Constraints to keep in mind:

* `len(token_ids) == len(labels)` (if `labels` provided).
* `len(token_ids) == len(attention_mask)` (if `attention_mask` provided).
* All `token_ids` must be from the **model’s default tokenizer vocabulary** (no custom tokens).

***

## Packing for efficient fine-tuning

When you fine-tune on samples of different lengths, the standard approach is to **pad** all samples in a batch to the longest one. This has two main downsides:

* The **number of tokens per batch fluctuates** a lot between steps.
* That variability leads to **noisier gradients** and can degrade final model quality.

**Packing** fixes this by combining multiple shorter samples into a single sequence while preventing them from interacting with each other.

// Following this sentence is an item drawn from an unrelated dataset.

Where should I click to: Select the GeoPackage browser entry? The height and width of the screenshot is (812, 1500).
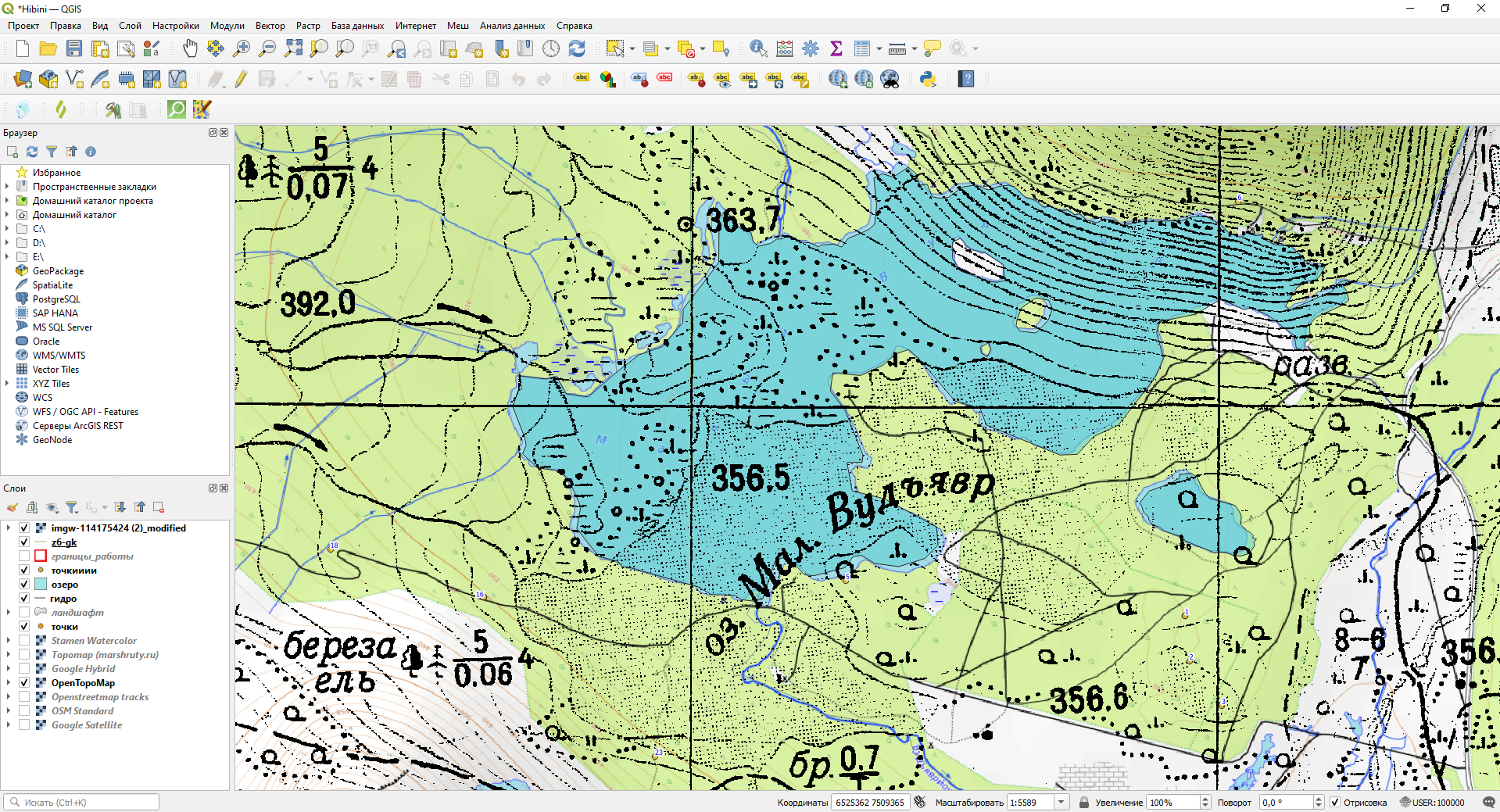coord(58,271)
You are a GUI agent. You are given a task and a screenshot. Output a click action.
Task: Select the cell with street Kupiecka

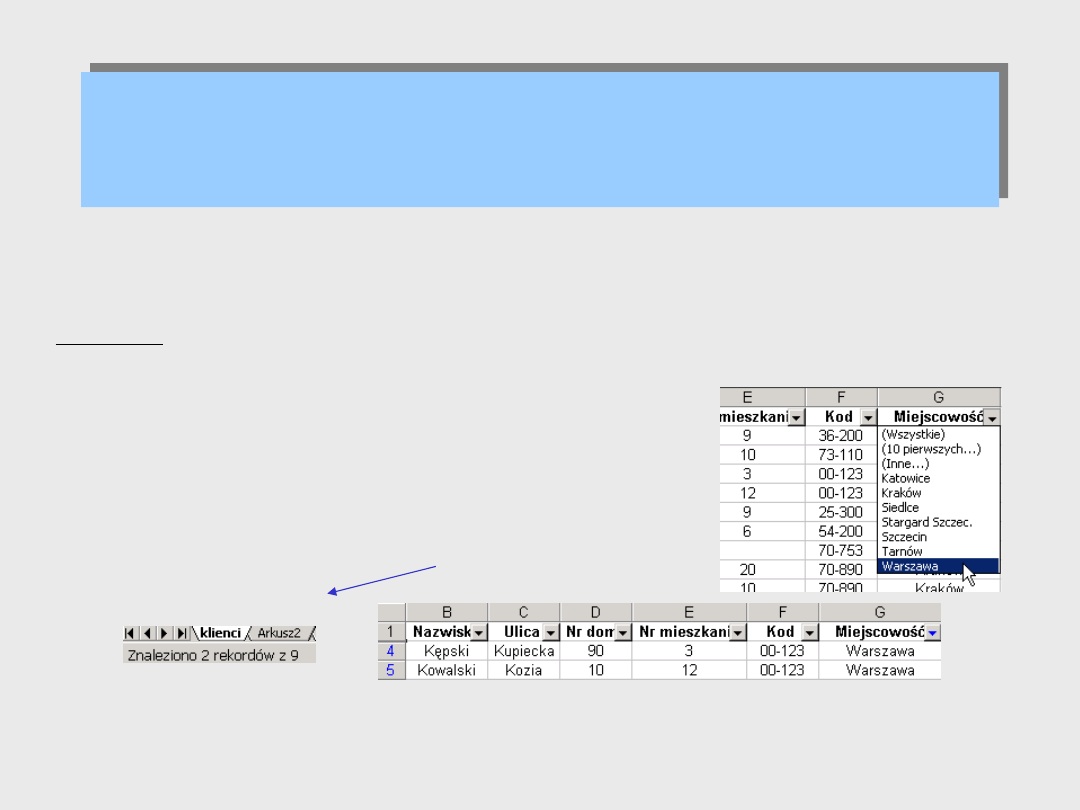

For typical Transformer architectures, tokens only interact via **attention**. In our implementation, attention is **masked across segments**, so tokens from one segment never attend to tokens from another. Attention is computed independently per segment, but all segments share the same packed sequence.

This gives you:

* Batches with a **more consistent number of training tokens**
* **More stable gradients** and smoother training dynamics
* Better **compute efficiency**, especially when your dataset has many short examples

When packing is enabled, we:

* Combine multiple samples from your dataset into a single sequence of length `context_length`
* Ensure that **no sample is truncated** (neither on the left nor on the right)

> Note: For some large MoE models, packing is **mandatory** and cannot be disabled.

For more background, see:

> *Efficient LLM Pretraining: Packed Sequences and Masked Attention*

If you want to implement your own packing strategy, you can do it client-side and upload the data in the **Pretokenized** dataset format, which supports segments via `attention_mask`.